Saved data entries:
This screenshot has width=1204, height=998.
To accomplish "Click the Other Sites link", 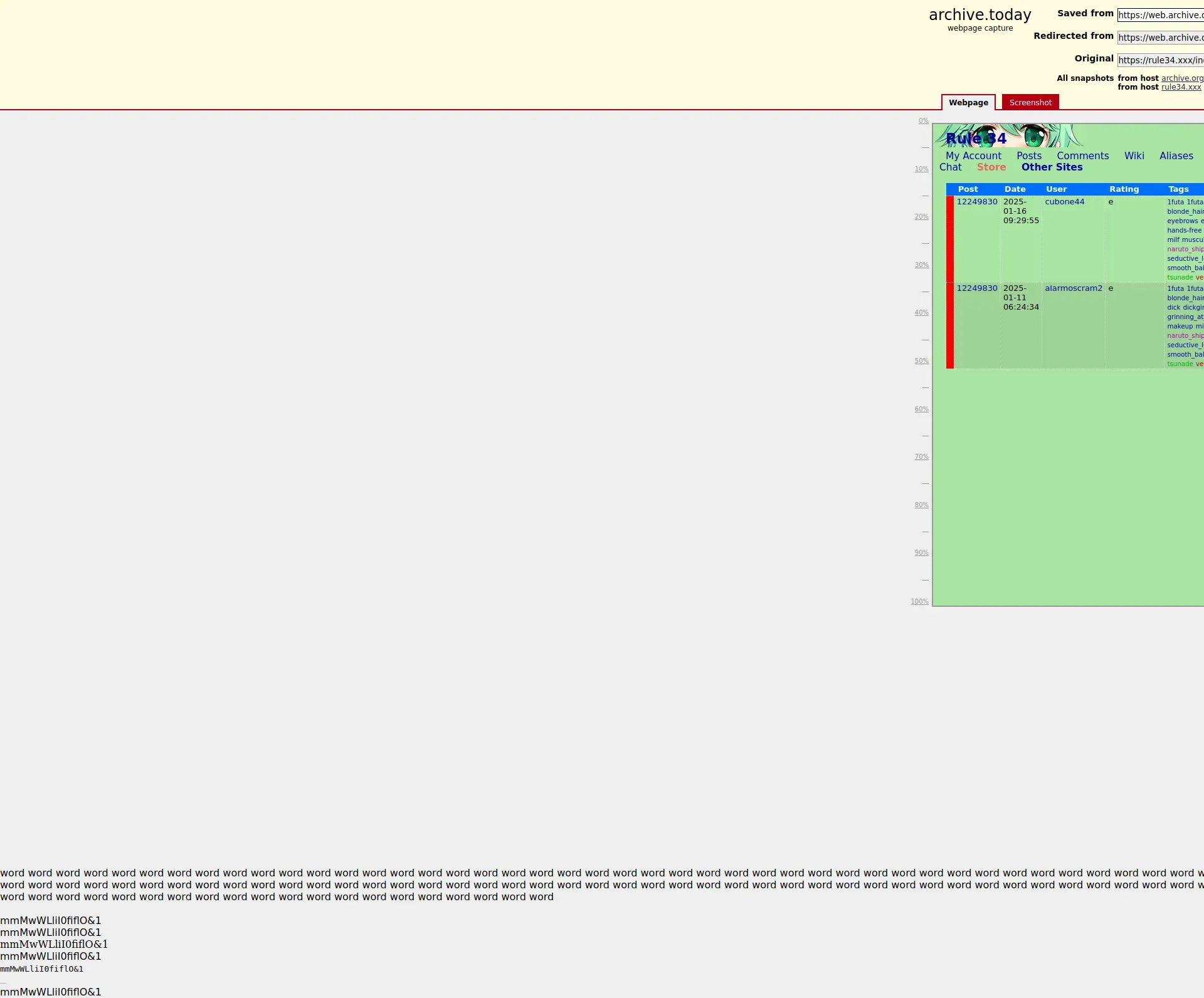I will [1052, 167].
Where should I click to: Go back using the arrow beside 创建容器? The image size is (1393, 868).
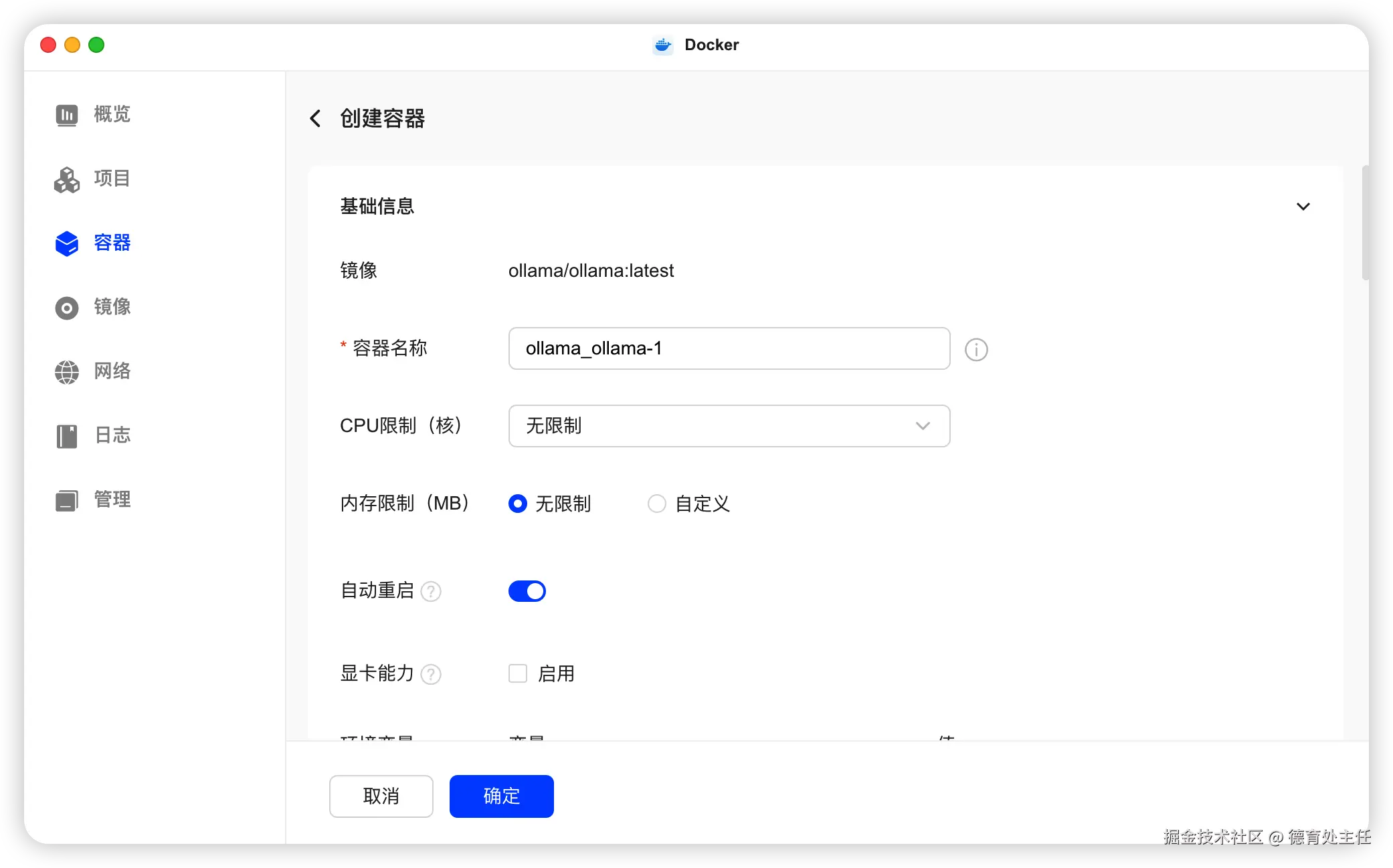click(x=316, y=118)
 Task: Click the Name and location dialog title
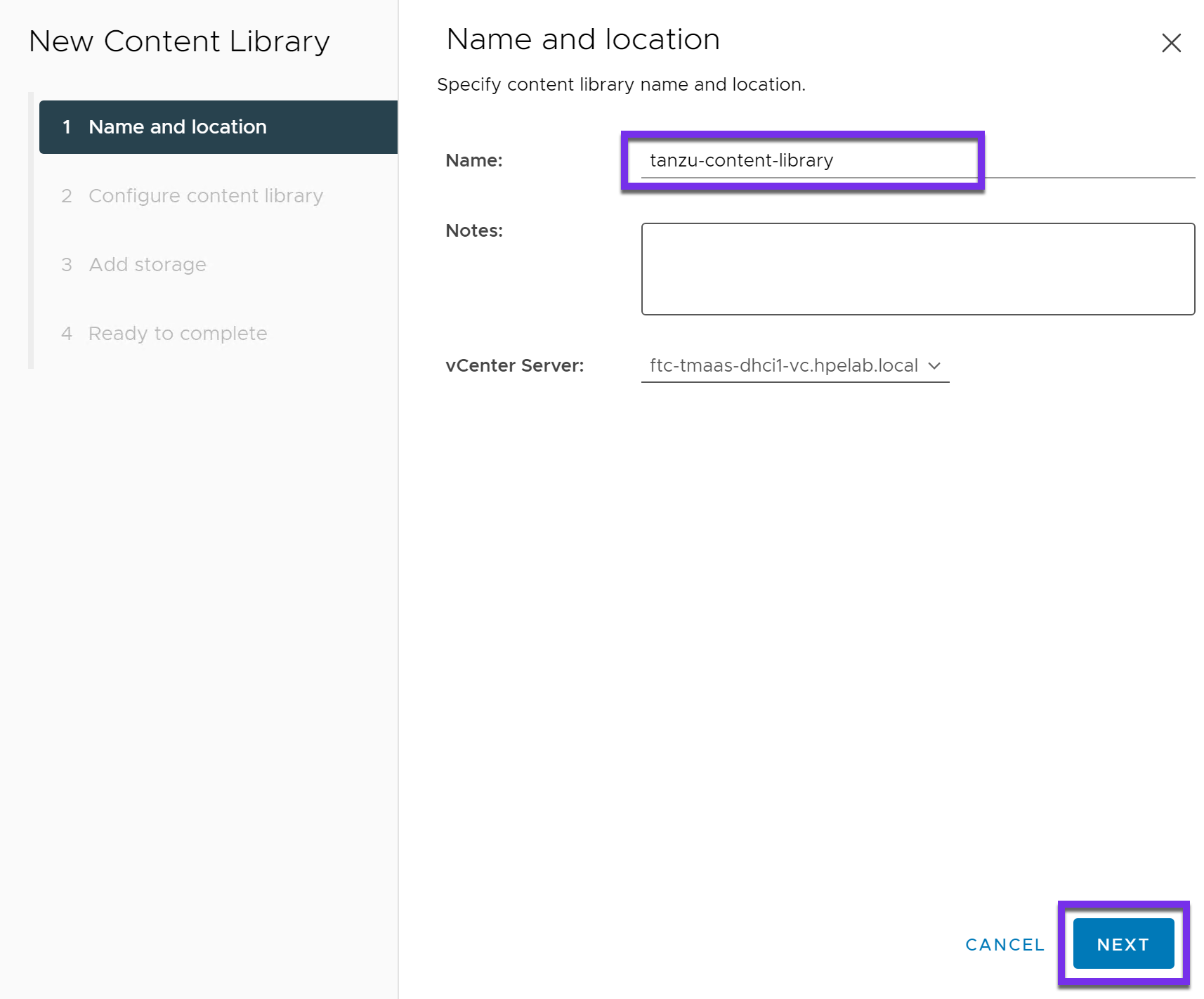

• [BRIEF]
Quote, without alteration, the lines running from the line containing "Where should I" to the last line of the entries, and include no pictures.

• [RESULT FOR THIS TASK]
Where should I click to: Go back using the arrow beside 创建容器? The image size is (1393, 868).
click(x=316, y=118)
 Task: Click the Name and location dialog title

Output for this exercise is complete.